Jugadores del Real Madrid Castilla celebrando un gol en la victoria ante el Guadalajara en el estadio Alfredo Di Stéfano.Celebración del Castilla ante el Guadalajara en el Di Stéfano

El filial de Arbeloa reaccionó tras el descanso y cerró el año en casa con una victoria que refuerza su candidatura al play-off.

Un equipo condicionado por las bajas

El Real Madrid Castilla volvió a demostrar que sabe competir incluso en escenarios complicados. El conjunto dirigido por Álvaro Arbeloa cerró el año en el Alfredo Di Stéfano con una remontada de personalidad frente al Guadalajara, un triunfo que confirma la fortaleza del filial blanco como local y su capacidad para sobreponerse a las adversidades.

Las numerosas ausencias obligaron a Arbeloa a reconstruir prácticamente el once inicial. Sin varios futbolistas importantes disponibles por lesiones y necesidades del primer equipo, el técnico apostó por un bloque menos habitual que tardó en encontrar equilibrio sobre el césped. El Guadalajara supo detectar esas dudas iniciales y planteó un encuentro incómodo, cediendo la posesión al Castilla y esperando oportunidades para correr al espacio.

El golpe visitante y la reacción antes del descanso

El conjunto alcarreño logró adelantarse gracias a Salifo, que aprovechó una buena acción de Toño Calvo para batir a Fran González dentro del área.
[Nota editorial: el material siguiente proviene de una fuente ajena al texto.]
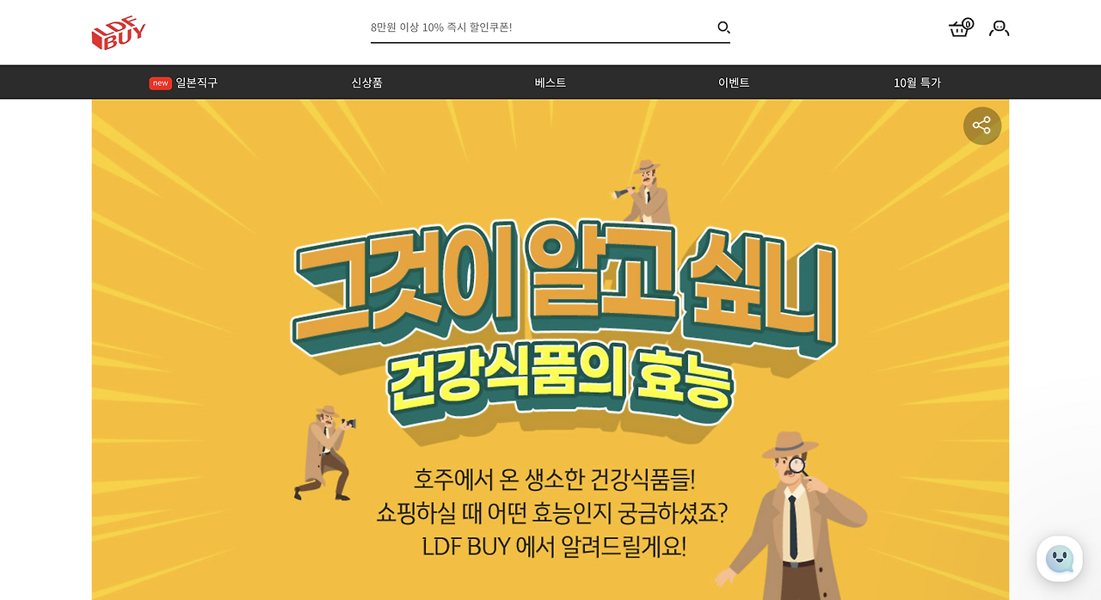This screenshot has width=1101, height=600.
Task: Open the user account profile icon
Action: [999, 28]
Hasta ese momento, el Castilla había tenido acercamientos aislados, pero sin la claridad ofensiva de otras jornadas. El equipo blanco mostraba más intención que precisión, mientras Arbeloa evidenciaba su malestar desde la banda.

Sin embargo, el partido cambió justo antes del descanso. Un saque de esquina terminó en un desafortunado despeje de Toño Calvo hacia su propia portería, un empate que alivió al filial y alteró por completo el contexto emocional del encuentro.

La segunda parte cambió todo

El descanso permitió reajustes tácticos y el Castilla salió con otra energía. La entrada de Lezcano reforzó el sistema defensivo y, poco después, llegó una de las acciones decisivas del choque: la expulsión de Toño Calvo tras una entrada sobre Palacios.

Con superioridad numérica, el Castilla encontró espacios y confianza. Mesonero firmó el 2-1 con un potente disparo desde la frontal que desató la euforia en el Di Stéfano. El Guadalajara acusó el golpe y el dominio blanco fue creciendo con el paso de los minutos.

Loren Zúñiga sentencia la remontada

El tercer gol terminó de cerrar la remontada madridista. Loren Zúñiga aprovechó un error en la salida del portero Zarco para marcar a puerta vacía y asegurar una victoria que mantiene al Castilla en puestos de play-off.

Más allá del resultado, el encuentro volvió a reflejar la profundidad de plantilla y la gestión de grupo de Arbeloa. En un contexto de bajas constantes, el filial sigue respondiendo y convirtiendo el Di Stéfano en uno de los escenarios más difíciles de la categoría.